BMKG Keluarkan Peringatan Dini Gelombang Tinggi, Nelayan di Mentawai Diminta Waspada

BMKG Keluarkan Peringatan Dini Gelombang Tinggi Nelayan di Mentawai Diminta Waspada Nelayan di Mentawai sedang menyiapkan jaring. BMKG mengeluarkan peringatan dini gelombang laut tinggi dan meminta nelayan mewaspadai cuaca saat akan melaut. (Foto: Patrisius Sanene/Mentawaikita.com)

PADANG—Badan Meteorologi, Klimatologi dan Geofisika (BMKG) Stasiun Meteorologi Maritim Teluk Bayur mengeluarkan peringatan dini  waspada gelombang tinggi di wilayah perairan barat Sumatera Barat dan timur Mentawai, Sabtu (18/12/2021).

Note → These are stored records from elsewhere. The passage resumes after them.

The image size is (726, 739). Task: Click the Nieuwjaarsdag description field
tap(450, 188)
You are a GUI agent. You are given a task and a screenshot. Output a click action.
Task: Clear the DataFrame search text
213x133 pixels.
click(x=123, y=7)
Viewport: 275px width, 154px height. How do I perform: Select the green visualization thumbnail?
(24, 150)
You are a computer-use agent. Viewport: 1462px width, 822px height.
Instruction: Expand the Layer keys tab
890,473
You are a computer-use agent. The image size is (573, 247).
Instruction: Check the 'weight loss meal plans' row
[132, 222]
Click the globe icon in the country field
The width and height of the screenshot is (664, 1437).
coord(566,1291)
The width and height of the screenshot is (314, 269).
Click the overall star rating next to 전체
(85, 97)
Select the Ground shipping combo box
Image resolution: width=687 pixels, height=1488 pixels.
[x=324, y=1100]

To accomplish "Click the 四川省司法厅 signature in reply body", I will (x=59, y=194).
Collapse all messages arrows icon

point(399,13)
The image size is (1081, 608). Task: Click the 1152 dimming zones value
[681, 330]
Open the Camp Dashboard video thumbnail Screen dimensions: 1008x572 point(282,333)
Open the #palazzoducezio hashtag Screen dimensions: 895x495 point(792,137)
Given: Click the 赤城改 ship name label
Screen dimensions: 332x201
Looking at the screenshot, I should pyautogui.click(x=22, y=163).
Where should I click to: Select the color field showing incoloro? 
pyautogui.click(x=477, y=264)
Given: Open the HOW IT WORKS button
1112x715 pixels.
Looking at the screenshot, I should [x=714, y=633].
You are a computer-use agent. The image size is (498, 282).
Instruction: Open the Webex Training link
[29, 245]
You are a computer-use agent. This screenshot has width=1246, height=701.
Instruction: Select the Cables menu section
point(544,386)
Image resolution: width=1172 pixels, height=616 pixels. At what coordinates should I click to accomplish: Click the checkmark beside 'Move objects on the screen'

Waspada gelombang dengan ketinggian 0.10 - 2.00  meter berpeluang terjadi di wilayah perairan barat  Sumbar dan Perairan Timur Mentawai, lalu gelombang laut 1.50 - 3.75 meter berpeluang terjadi di perairan utara Siberut dan gelombang laut 1.25 - 3.30 meter berpeluang terjadi di perairan pesisir Bengkulu.

Selain itu, BMKG juga memprediksi gelombang laut 1.50 - 3.60 meter berpeluang terjadi di perairan barat Mentawai, perairan Samudera Hindia barat Sumbar hingga Samudera Hindia barat Bengkulu.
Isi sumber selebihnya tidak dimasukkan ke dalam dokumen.